TASK ITEM: Return a word-for-word copy of the complete listing below.

MATERIAL FOR THE TASK:
--------------------------------------------------
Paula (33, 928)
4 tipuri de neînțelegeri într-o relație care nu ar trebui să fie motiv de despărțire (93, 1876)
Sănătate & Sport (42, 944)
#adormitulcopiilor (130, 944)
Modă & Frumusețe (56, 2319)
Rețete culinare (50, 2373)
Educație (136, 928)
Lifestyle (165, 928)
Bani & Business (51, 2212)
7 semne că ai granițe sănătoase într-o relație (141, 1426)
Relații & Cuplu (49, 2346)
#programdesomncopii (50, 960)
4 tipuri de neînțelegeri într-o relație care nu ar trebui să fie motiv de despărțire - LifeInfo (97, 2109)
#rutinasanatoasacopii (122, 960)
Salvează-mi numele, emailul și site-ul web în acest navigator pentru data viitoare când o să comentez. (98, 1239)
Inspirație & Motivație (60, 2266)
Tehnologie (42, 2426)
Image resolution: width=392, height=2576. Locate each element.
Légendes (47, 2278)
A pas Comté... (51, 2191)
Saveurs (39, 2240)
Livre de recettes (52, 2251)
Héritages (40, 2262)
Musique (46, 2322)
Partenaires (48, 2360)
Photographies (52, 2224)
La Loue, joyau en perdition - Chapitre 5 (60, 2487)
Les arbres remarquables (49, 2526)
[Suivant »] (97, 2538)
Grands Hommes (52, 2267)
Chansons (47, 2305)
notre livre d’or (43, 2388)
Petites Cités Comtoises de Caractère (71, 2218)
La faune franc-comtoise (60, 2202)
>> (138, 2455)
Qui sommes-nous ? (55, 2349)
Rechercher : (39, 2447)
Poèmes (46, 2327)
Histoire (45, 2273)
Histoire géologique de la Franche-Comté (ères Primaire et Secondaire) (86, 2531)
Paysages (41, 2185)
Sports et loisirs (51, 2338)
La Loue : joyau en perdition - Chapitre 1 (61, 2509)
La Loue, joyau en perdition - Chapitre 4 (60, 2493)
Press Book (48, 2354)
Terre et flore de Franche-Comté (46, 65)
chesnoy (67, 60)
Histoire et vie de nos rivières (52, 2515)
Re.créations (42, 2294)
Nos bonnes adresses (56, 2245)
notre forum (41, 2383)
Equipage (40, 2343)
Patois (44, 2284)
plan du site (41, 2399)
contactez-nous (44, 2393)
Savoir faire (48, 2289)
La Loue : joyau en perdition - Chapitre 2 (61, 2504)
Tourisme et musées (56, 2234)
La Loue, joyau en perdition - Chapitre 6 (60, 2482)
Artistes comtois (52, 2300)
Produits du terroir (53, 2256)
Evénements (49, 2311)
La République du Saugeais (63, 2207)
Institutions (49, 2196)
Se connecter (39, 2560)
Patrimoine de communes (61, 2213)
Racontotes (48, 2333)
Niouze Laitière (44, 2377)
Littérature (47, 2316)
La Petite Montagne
--------------------------------------------------
OUTPUT OF THE EXERCISE:
Paula (33, 928)
4 tipuri de neînțelegeri într-o relație care nu ar trebui să fie motiv de despărțire (93, 1876)
Sănătate & Sport (42, 944)
#adormitulcopiilor (130, 944)
Modă & Frumusețe (56, 2319)
Rețete culinare (50, 2373)
Educație (136, 928)
Lifestyle (165, 928)
Bani & Business (51, 2212)
7 semne că ai granițe sănătoase într-o relație (141, 1426)
Relații & Cuplu (49, 2346)
#programdesomncopii (50, 960)
4 tipuri de neînțelegeri într-o relație care nu ar trebui să fie motiv de despărțire - LifeInfo (97, 2109)
#rutinasanatoasacopii (122, 960)
Salvează-mi numele, emailul și site-ul web în acest navigator pentru data viitoare când o să comentez. (98, 1239)
Inspirație & Motivație (60, 2266)
Tehnologie (42, 2426)
Image resolution: width=392, height=2576. Locate each element.
Légendes (47, 2278)
A pas Comté... (51, 2191)
Saveurs (39, 2240)
Livre de recettes (52, 2251)
Héritages (40, 2262)
Musique (46, 2322)
Partenaires (48, 2360)
Photographies (52, 2224)
La Loue, joyau en perdition - Chapitre 5 (60, 2487)
Les arbres remarquables (49, 2526)
[Suivant »] (97, 2538)
Grands Hommes (52, 2267)
Chansons (47, 2305)
notre livre d’or (43, 2388)
Petites Cités Comtoises de Caractère (71, 2218)
La faune franc-comtoise (60, 2202)
>> (138, 2455)
Qui sommes-nous ? (55, 2349)
Rechercher : (39, 2447)
Poèmes (46, 2327)
Histoire (45, 2273)
Histoire géologique de la Franche-Comté (ères Primaire et Secondaire) (86, 2531)
Paysages (41, 2185)
Sports et loisirs (51, 2338)
La Loue : joyau en perdition - Chapitre 1 (61, 2509)
La Loue, joyau en perdition - Chapitre 4 (60, 2493)
Press Book (48, 2354)
Terre et flore de Franche-Comté (46, 65)
chesnoy (67, 60)
Histoire et vie de nos rivières (52, 2515)
Re.créations (42, 2294)
Nos bonnes adresses (56, 2245)
notre forum (41, 2383)
Equipage (40, 2343)
Patois (44, 2284)
plan du site (41, 2399)
contactez-nous (44, 2393)
Savoir faire (48, 2289)
La Loue : joyau en perdition - Chapitre 2 (61, 2504)
Tourisme et musées (56, 2234)
La Loue, joyau en perdition - Chapitre 6 (60, 2482)
Artistes comtois (52, 2300)
Produits du terroir (53, 2256)
Evénements (49, 2311)
La République du Saugeais (63, 2207)
Institutions (49, 2196)
Se connecter (39, 2560)
Patrimoine de communes (61, 2213)
Racontotes (48, 2333)
Niouze Laitière (44, 2377)
Littérature (47, 2316)
La Petite Montagne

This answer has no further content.